Catalog Number	KC-3192
Cell Line Name	CHOK1-mouse-SEZ6-Cell-Line
Host Cell Line	CHOK1
Description	Stable CHOK1 clone expressing exogenous mouse SEZ6 gene
Quantity	One vial of frozen cells (≥2-10⁶/vial)
Stability	Stable in culture over a minimum of 10 passages
Application	Drug screening and biological assays
Freezing Medium	70% RPMI1640 + 20% FBS + 10% DMSO
Propagation Medium	RPMI1640 + 10% FBS + 10μg/ml Puromycin
Selection Marker	Puromycin
Morphology	Epithelial
Subculture	Split saturated culture 1:4-1:5 every 2-3 days; seed out at about 1-3 × 10⁵ cells/ml
Incubation	37 °C with 5% CO₂
Storage	Liquid nitrogen immediately upon receiving
Doubling Time	Approximately 24 hours
Mycoplasma Status	Negative
In Vivo Validation	NA

Cell Line Generation

CHOK1 mouse SEZ6 Cell Line was generated using a lentiviral vector expressing the mouse SEZ6 sequence.

Characterization

Figure 1: Characterization of mouse SEZ6 overexpression in CHOK1 stable clones using FACS.

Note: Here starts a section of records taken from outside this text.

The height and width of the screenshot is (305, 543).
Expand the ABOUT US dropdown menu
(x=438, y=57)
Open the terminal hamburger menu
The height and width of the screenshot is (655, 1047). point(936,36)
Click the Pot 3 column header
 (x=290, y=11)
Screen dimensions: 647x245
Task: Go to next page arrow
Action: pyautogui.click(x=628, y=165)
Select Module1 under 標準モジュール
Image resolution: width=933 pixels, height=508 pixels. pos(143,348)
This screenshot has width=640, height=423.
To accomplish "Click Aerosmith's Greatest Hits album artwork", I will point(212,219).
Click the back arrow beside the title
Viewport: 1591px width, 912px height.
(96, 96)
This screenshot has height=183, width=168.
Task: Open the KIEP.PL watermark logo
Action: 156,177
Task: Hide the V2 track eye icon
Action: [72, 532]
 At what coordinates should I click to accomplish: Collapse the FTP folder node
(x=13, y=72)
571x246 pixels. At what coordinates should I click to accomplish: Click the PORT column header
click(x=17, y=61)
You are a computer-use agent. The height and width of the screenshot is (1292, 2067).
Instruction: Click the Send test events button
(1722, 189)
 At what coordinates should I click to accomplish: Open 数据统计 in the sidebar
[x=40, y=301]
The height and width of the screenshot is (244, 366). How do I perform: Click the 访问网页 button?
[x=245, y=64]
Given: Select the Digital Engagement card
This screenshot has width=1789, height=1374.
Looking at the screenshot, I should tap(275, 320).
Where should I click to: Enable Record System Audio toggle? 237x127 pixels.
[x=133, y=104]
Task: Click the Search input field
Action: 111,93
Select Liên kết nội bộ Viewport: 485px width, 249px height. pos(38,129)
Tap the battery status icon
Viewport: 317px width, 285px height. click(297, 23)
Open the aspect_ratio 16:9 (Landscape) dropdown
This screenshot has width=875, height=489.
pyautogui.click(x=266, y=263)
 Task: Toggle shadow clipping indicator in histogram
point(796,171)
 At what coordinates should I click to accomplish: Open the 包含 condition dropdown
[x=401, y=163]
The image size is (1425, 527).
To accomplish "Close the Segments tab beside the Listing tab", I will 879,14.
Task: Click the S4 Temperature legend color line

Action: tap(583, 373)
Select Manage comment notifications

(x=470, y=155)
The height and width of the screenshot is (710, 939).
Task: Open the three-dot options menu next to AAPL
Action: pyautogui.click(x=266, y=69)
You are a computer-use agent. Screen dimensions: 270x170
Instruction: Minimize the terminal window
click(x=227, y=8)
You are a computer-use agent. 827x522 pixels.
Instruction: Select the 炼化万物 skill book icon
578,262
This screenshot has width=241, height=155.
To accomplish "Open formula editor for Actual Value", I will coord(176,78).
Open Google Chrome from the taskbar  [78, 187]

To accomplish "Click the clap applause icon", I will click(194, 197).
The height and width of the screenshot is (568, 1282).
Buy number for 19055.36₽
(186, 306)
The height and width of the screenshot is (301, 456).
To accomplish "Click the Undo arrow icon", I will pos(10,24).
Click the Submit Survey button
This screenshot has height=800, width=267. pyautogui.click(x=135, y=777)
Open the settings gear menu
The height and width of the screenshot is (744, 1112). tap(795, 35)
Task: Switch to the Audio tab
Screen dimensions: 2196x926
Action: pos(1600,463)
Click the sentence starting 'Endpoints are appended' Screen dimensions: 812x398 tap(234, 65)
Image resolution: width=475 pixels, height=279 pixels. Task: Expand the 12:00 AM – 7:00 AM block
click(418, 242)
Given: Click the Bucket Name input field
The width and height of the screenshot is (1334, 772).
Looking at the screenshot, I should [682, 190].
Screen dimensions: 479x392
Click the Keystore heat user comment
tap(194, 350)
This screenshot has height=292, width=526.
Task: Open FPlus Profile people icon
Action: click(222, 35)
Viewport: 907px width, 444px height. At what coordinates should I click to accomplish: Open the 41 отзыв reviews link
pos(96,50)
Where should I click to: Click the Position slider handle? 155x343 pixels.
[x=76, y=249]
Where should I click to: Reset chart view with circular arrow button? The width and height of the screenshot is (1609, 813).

Figure2: Characterization of endogenous mouse SEZ6 expression in CHOK1 cells using FACS.

Cell Resuscitation

Prewarm culture medium (RPMI1640 supplemented with 10% FBS and 10μg/mL Puromycin)in a 37°C water bath.
Thaw the frozen vial in a 37°C water bath for 1-2 minutes.
Transfer the vial into biosafety cabinet, and wipe the surface with 70% ethanol.
Unscrew the top of the vial and transfer the cell suspension gently into a sterile centrifuge tube containing 9.0mL complete culture medium.
Spin at ~ 125 × g for 5-7 minutes at room temperature, and discard the supernatant without disturbing the pellet.
Resuspend cell pellet with the appropriate volume of complete medium and transfer the cell suspension into a T25 culture flask.
Incubate the flask at 37°C, 5% CO₂ incubator.
Split saturated culture 1:4-1:8 every 2-3 days; seed out at about 1-3 × 10⁵ cells/mL.

Cell Freezing

Prepare the freezing medium (70% RPMI1640 + 20% FBS + 10% DMSO) fresh immediately before use.
Keep the freezing medium on ice and label cryovials.
Transfer cells to a sterile, conical centrifuge tube, and count the cells.
Centrifuge the cells at 250×g for 5 minutes at room temperature and carefully aspirate off the medium.
Resuspend the cells at a density of at least 3×10⁶ cells/mL in chilled freezing medium.
Aliquot 1 mL of the cell suspension into each cryovial.
Freeze cells in the CoolCell freezing container overnight in a -80°C freezer.
Transfer vials to liquid nitrogen for long-term storage

References

Dominko K, Rastija A, Smiljanic K, Mladenovic A, Lešnjaković L, Kanazir S, Milanovic D, Hecimovic S. Amyloid-ß plaque formation and BACE1 accumulation in the brains of a 5xFAD Alzheimer's disease mouse model is associated with altered distribution and not proteolysis of BACE1 substrates Sez6 and Sez6L. Mech Ageing Dev. 2022 Oct;207:111726. doi: 10.1016/j.mad.2022.111726. Epub 2022 Aug 23. PMID: 35998821.
Nash A, Aumann TD, Pigoni M, Lichtenthaler SF, Takeshima H, Munro KM, Gunnersen JM. Lack of Sez6 Family Proteins Impairs Motor Functions, Short-Term Memory, and Cognitive Flexibility and Alters Dendritic Spine Properties. Cereb Cortex. 2020 Apr 14;30(4):2167-2184. doi: 10.1093/cercor/bhz230. PMID: 31711114.

Use License Agreement

Research Use Only.

Not for use in diagnostic procedures or therapeutic applications.

Redistribution of the cell line or its derivatives is prohibited without prior written permission from Kyinno Biotechnology.